- **WHAT IS BEING ASKED**
Pull every line from the records that has the word "Increase" in it.

---------- EXERCISE MATERIAL

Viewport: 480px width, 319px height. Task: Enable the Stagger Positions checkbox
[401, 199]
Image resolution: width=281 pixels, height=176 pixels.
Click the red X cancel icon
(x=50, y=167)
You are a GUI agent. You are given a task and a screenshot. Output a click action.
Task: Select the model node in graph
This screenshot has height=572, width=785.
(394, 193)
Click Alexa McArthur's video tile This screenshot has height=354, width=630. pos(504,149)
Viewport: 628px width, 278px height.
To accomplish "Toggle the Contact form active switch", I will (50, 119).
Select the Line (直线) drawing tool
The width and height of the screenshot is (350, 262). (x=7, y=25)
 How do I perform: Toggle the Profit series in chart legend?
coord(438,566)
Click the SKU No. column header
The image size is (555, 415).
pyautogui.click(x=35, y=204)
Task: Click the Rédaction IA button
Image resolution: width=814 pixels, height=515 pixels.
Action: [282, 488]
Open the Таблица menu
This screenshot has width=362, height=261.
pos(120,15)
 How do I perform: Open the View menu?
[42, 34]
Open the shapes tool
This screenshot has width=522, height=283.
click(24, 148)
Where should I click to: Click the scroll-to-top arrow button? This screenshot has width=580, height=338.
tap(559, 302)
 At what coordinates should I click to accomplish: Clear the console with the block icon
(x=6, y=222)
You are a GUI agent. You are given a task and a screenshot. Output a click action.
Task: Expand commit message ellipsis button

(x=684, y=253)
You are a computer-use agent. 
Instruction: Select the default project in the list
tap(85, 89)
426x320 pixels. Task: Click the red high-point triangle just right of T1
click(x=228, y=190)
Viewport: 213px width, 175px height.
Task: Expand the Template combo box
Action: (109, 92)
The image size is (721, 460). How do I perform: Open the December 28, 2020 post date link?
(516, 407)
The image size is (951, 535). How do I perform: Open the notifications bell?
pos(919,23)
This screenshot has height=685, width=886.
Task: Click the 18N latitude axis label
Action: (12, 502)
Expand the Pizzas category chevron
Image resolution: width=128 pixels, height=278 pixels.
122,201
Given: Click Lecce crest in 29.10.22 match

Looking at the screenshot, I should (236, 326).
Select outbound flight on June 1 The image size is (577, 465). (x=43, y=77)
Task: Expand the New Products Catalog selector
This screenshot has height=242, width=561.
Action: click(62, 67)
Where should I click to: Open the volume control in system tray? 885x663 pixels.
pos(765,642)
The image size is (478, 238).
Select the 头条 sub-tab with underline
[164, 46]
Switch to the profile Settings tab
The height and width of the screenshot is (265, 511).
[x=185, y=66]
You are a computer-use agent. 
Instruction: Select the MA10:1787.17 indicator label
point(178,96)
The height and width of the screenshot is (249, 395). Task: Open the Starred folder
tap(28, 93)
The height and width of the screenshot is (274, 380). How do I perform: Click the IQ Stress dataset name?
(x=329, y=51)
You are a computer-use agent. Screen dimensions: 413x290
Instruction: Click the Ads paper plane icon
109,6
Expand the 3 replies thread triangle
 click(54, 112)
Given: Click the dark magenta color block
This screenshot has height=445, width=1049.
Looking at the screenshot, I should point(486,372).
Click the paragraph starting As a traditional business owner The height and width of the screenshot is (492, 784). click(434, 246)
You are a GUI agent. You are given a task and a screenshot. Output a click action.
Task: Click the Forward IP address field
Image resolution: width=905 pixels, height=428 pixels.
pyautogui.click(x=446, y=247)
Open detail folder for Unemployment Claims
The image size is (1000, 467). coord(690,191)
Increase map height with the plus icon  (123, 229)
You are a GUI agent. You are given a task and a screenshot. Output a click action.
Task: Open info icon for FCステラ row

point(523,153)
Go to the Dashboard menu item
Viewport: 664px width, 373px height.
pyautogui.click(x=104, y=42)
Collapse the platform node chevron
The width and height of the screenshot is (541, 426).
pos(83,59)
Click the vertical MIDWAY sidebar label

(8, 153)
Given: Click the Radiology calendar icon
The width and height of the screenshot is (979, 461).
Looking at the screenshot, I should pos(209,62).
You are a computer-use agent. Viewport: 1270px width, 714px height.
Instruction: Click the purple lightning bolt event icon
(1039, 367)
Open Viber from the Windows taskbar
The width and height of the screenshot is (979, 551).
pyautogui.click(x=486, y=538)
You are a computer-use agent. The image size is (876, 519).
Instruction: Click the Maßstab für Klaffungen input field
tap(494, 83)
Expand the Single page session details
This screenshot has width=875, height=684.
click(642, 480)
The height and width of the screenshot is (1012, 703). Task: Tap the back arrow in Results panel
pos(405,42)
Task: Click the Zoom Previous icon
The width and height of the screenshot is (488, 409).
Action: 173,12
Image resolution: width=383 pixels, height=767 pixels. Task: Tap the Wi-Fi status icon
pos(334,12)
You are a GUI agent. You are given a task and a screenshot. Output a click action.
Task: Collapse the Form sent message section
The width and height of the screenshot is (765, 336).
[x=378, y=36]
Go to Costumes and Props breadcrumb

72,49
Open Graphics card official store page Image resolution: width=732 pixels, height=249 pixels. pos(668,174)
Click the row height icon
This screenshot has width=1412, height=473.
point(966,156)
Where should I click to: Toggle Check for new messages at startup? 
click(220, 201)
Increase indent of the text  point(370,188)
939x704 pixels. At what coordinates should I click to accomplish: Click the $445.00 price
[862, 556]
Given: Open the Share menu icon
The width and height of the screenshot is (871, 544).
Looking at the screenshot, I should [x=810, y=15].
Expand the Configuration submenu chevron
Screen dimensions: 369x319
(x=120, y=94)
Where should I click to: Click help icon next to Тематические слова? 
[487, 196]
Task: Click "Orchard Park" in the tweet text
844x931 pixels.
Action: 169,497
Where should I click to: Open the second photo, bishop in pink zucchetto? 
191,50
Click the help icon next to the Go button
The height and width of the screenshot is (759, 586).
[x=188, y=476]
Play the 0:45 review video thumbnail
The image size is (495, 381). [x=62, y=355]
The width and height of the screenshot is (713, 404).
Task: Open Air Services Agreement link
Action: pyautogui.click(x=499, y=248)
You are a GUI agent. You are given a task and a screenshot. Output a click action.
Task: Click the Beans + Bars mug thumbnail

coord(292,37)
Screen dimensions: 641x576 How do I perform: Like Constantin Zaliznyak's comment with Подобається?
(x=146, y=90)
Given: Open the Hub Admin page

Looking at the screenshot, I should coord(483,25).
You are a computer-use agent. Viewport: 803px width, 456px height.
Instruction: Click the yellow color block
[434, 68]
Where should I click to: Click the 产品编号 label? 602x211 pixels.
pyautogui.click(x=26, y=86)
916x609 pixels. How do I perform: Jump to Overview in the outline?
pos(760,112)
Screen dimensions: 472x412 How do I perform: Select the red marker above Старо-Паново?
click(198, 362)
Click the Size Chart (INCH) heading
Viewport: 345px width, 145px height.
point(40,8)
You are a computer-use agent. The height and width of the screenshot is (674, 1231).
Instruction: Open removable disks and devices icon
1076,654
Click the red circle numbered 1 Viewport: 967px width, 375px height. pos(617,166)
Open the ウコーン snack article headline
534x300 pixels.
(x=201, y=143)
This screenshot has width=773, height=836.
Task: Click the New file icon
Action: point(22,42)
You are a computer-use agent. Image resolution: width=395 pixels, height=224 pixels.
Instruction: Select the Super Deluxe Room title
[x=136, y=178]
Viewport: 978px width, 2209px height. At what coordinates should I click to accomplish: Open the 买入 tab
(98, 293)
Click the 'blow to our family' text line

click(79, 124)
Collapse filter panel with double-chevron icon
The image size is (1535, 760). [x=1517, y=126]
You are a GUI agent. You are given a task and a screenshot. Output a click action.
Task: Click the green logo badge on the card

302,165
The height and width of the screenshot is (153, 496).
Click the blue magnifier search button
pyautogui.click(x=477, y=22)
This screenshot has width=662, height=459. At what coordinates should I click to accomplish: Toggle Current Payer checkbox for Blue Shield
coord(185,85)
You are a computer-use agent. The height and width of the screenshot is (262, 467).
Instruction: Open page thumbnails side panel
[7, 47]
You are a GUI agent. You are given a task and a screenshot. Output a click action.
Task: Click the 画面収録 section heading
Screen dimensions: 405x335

--------------------

- **RESPONSE TO THE EXERCISE**
Increase map height with the plus icon  (123, 229)
Increase indent of the text  point(370,188)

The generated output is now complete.